What you need to do:
Please repeat exactly the lines from the one containing "Task: Open the Add Image tool" through the last line of the records below, leaving out any pictures.

Information given:
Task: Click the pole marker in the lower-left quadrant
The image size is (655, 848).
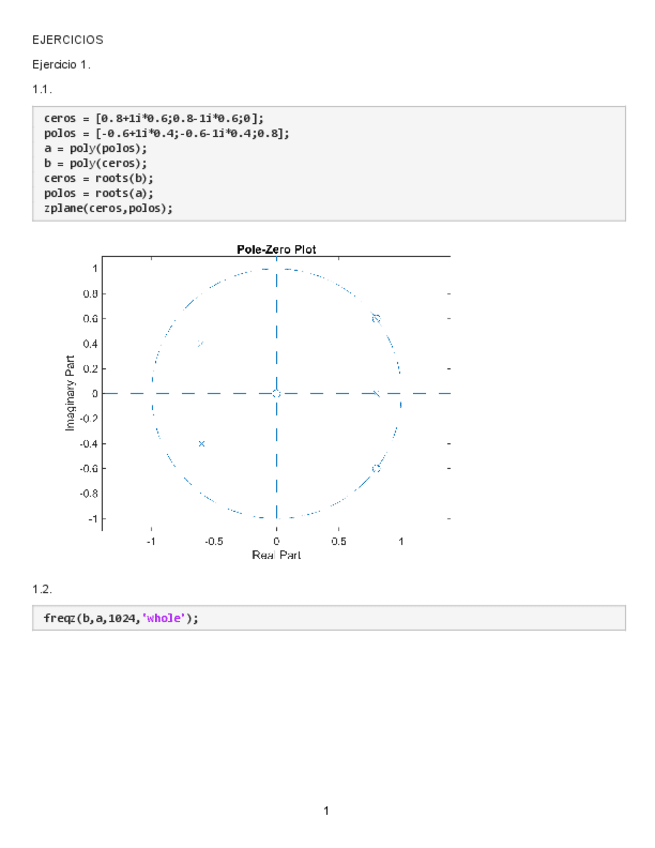Action: [x=201, y=443]
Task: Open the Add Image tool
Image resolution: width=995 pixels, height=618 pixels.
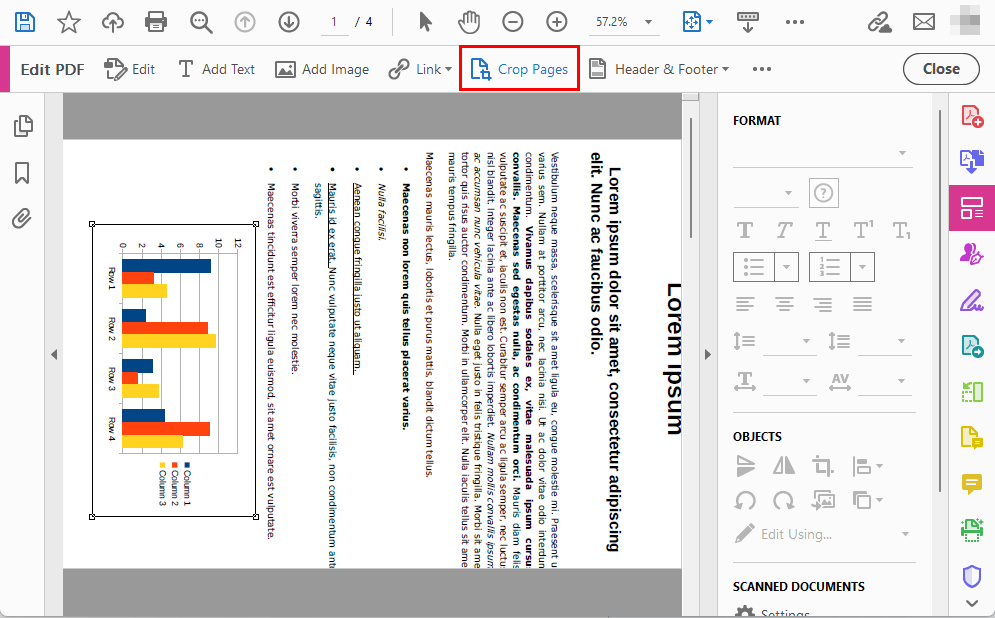Action: click(322, 69)
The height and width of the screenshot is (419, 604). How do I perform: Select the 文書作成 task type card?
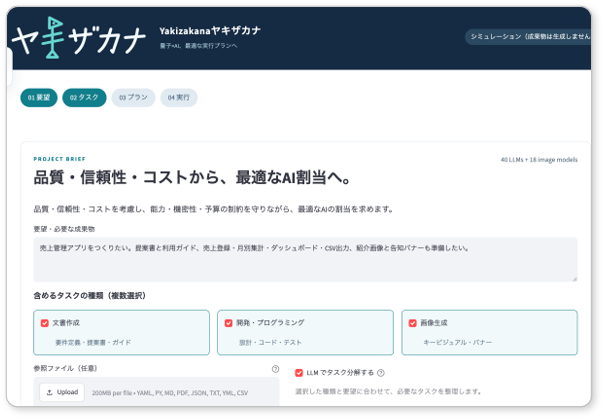(x=121, y=332)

Answer for this exercise:
Task: Open the Add Image tool
Image resolution: width=995 pixels, height=618 pixels.
Action: click(322, 69)
The height and width of the screenshot is (419, 604). How do I perform: Select the 文書作成 task type card?
(x=121, y=332)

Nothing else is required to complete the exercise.